2. A review of existing control systems to the object class (held Classification of control systems).
3. Algorithm control system automatic recognition of the real Users and computer programs.
4. Modeled and analyzed the work of botnets and the automatic control system recognition of the real user and a computer program.

Note

This master's work is not completed yet. Final completion: December 2013. The full text of the work and materials on the topic can be obtained from the author or his head after this date.

References

1. Официальный документ Cisco, Ботнет: новый характер угроз, Cisco Systems, Inc, 2008, 9 с. – URL: http://www.cisco.com/web/RU/downloads/Botnets.pdf.
2. Богданова, И.Ф. Информационная безопасность: классификация компьютерных угроз / И.Ф. Богданова // Интернет и современное общество: Труды ХI Всероссийской объединенной конференции(28-30 октября 2008 г., Санкт-Петербург). - СПб.: Факультет филологии и искусств СПбГУ, 2008. - С. 27-29. - URL: http://conf.infosoc.ru/2008/pdf_HI/BogdanovaN.pdf
3. К.Л. Берлизева, Ю.М. Монахов, «Подготовка экспериментов по проверке работоспособности метода обнаружения ботнетов на основе кластерного анализа и метода обнаружния ботнетов на основе скрытой марковской гибридной модели», url: http://izi.vlsu.ru/HTC/1.pdf.
4. И.В. Котенко, А.М. Коновалов, А.В. Шоров, «Исследование бот-сетей и механизмов противодействия им на основе имитационного моделирования», url: http://simulation.su/uploads/files/default/2012-kotenko-shorov-1.pdf
5. Pub. No.: US2011/0004936 A1. Pub.

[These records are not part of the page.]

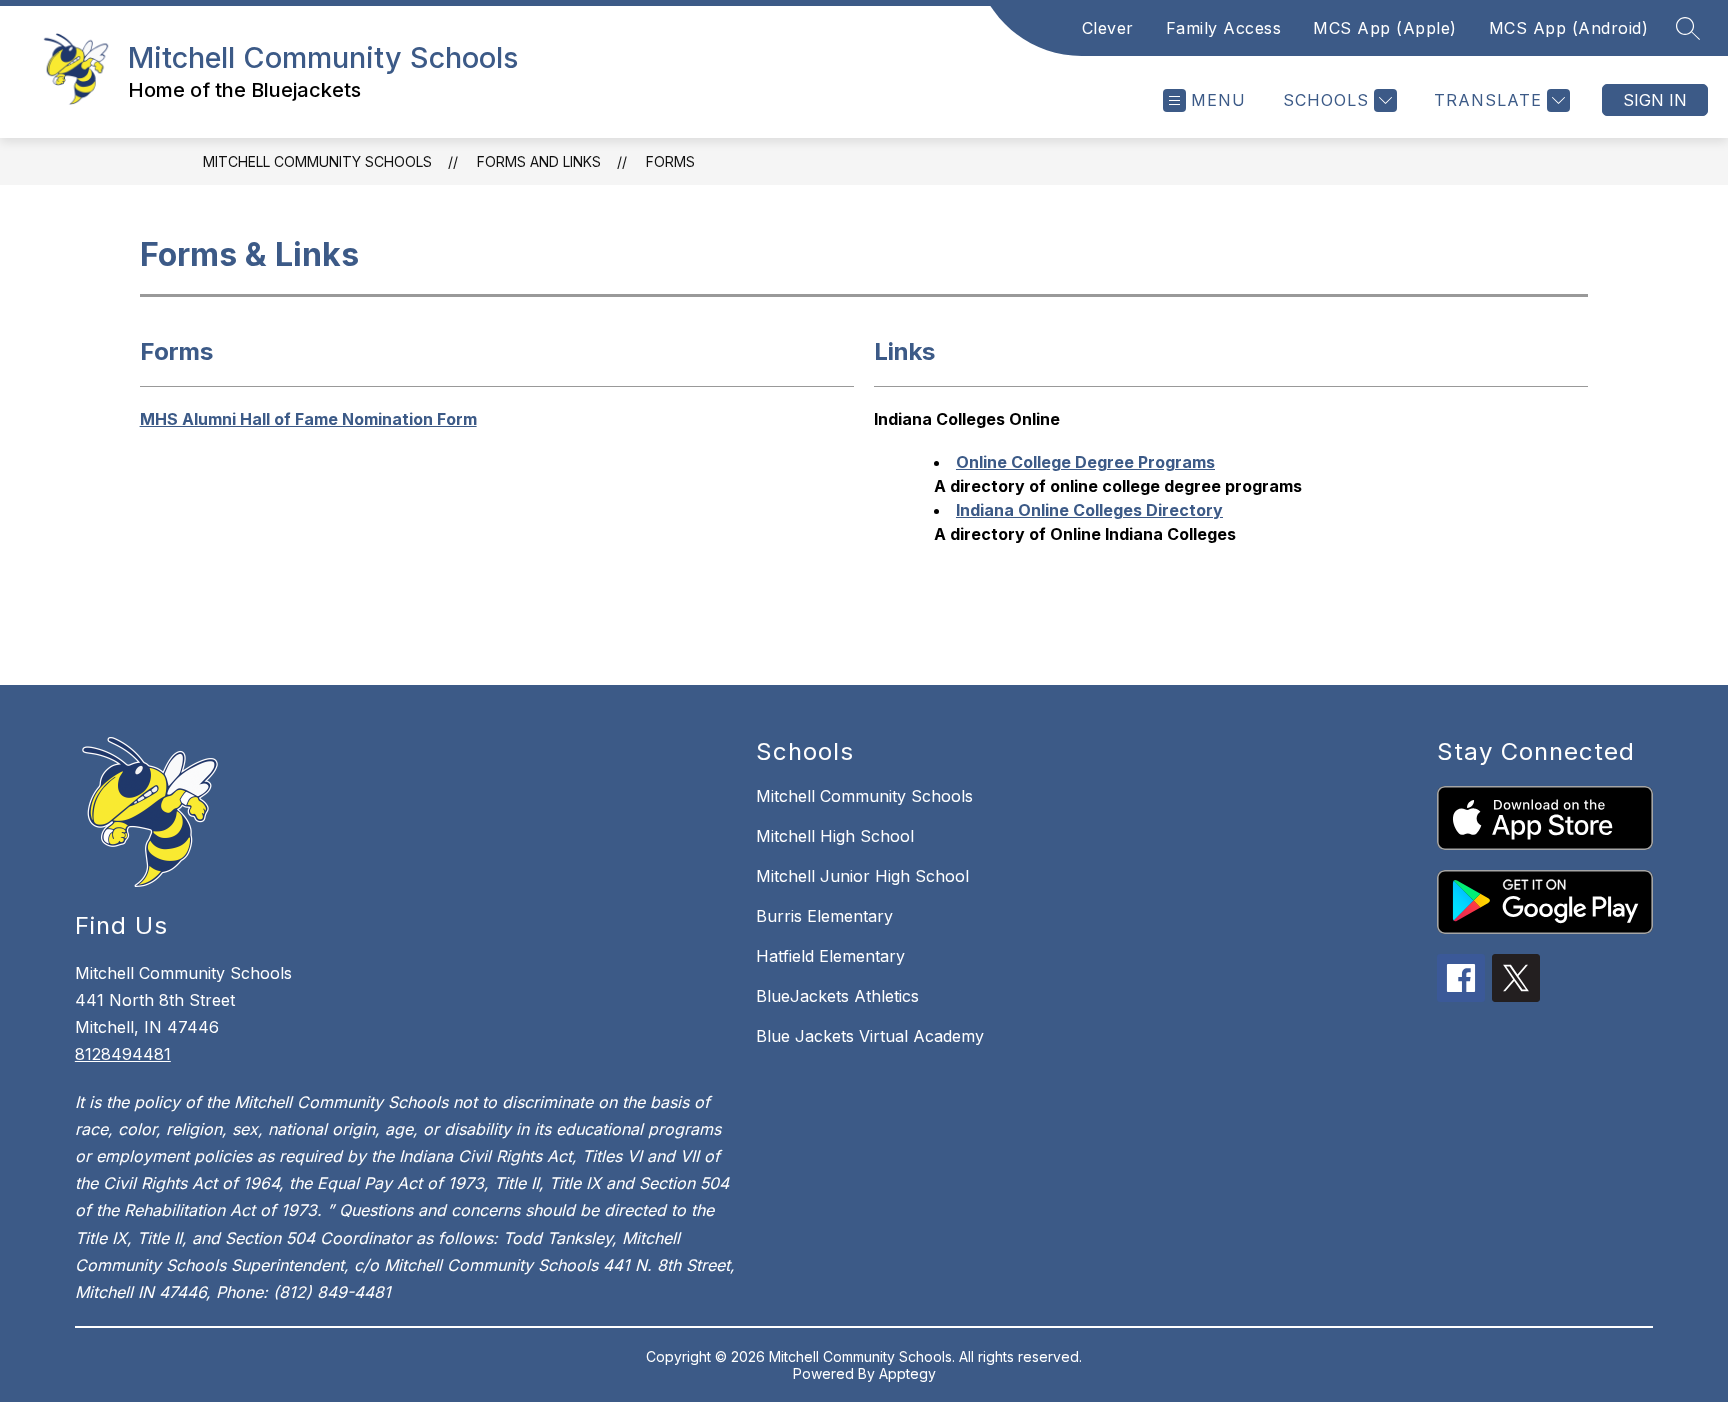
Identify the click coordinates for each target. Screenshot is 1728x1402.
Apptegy (907, 1373)
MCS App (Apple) (1385, 28)
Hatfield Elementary (830, 956)
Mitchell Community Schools (317, 161)
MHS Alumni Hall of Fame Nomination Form (308, 419)
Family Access (1224, 28)
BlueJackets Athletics (837, 996)
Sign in (1655, 100)
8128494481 (123, 1054)
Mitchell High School (835, 836)
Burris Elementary (824, 916)
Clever (1108, 28)
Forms (670, 161)
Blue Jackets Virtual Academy (870, 1036)
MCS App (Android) (1569, 28)
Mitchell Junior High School (862, 876)
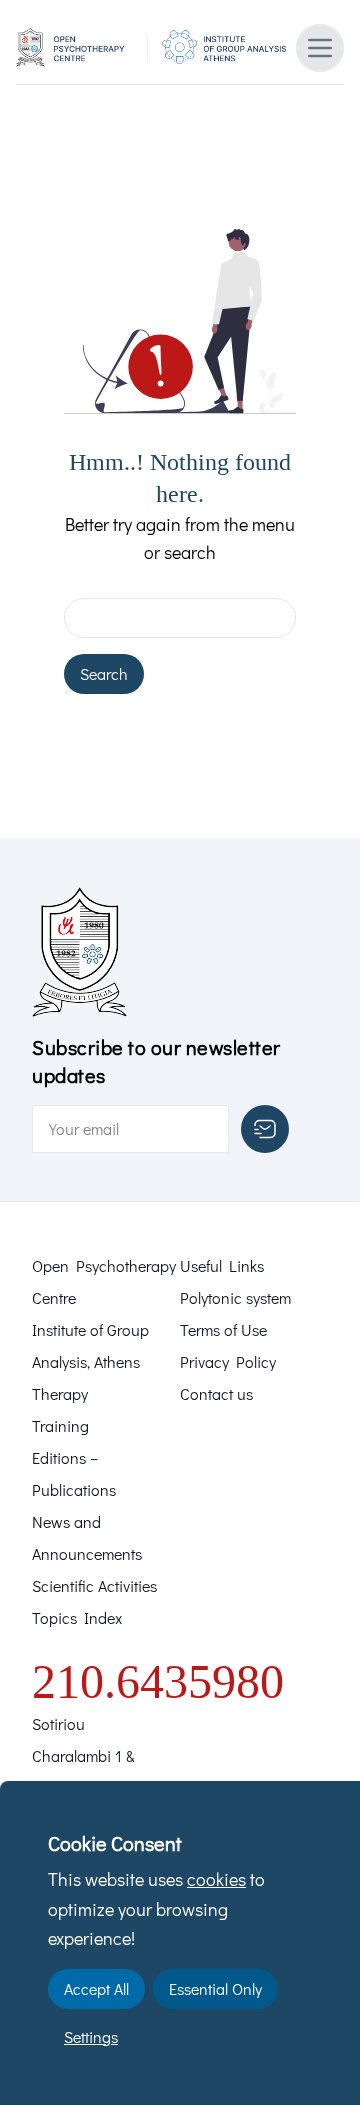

Date: Jan. 6, 2011. Botnet early detection using hybrid hidden Markov model algorithm, Hahn-Ming Lee, Ching-Hao Mao, Yu-Jie Chen, Yi-Hsun Wang, Jerome Yeh, Tsu-Han Chen (TW).
6. В.Д. Погребенник, П.Т. Хромчак, Національний університет Львівська політехніка,кафедра захисту інформації, «Розроблення моделі системи виявлення центрів управління ботнетами»,url: http://archive.nbuv.gov.ua/portal/natural/Vnulp/Avtomatyka/2009_639/16.pdf
7. Wernhuar Tarng, Cheng-Kang Chou and Kuo-Liang Ou, A P2P botnet virus detection system based on data-mining algorithms, International Journal of Computer Science & Information Technology (IJCSIT) Vol 4, No 5, October 2012.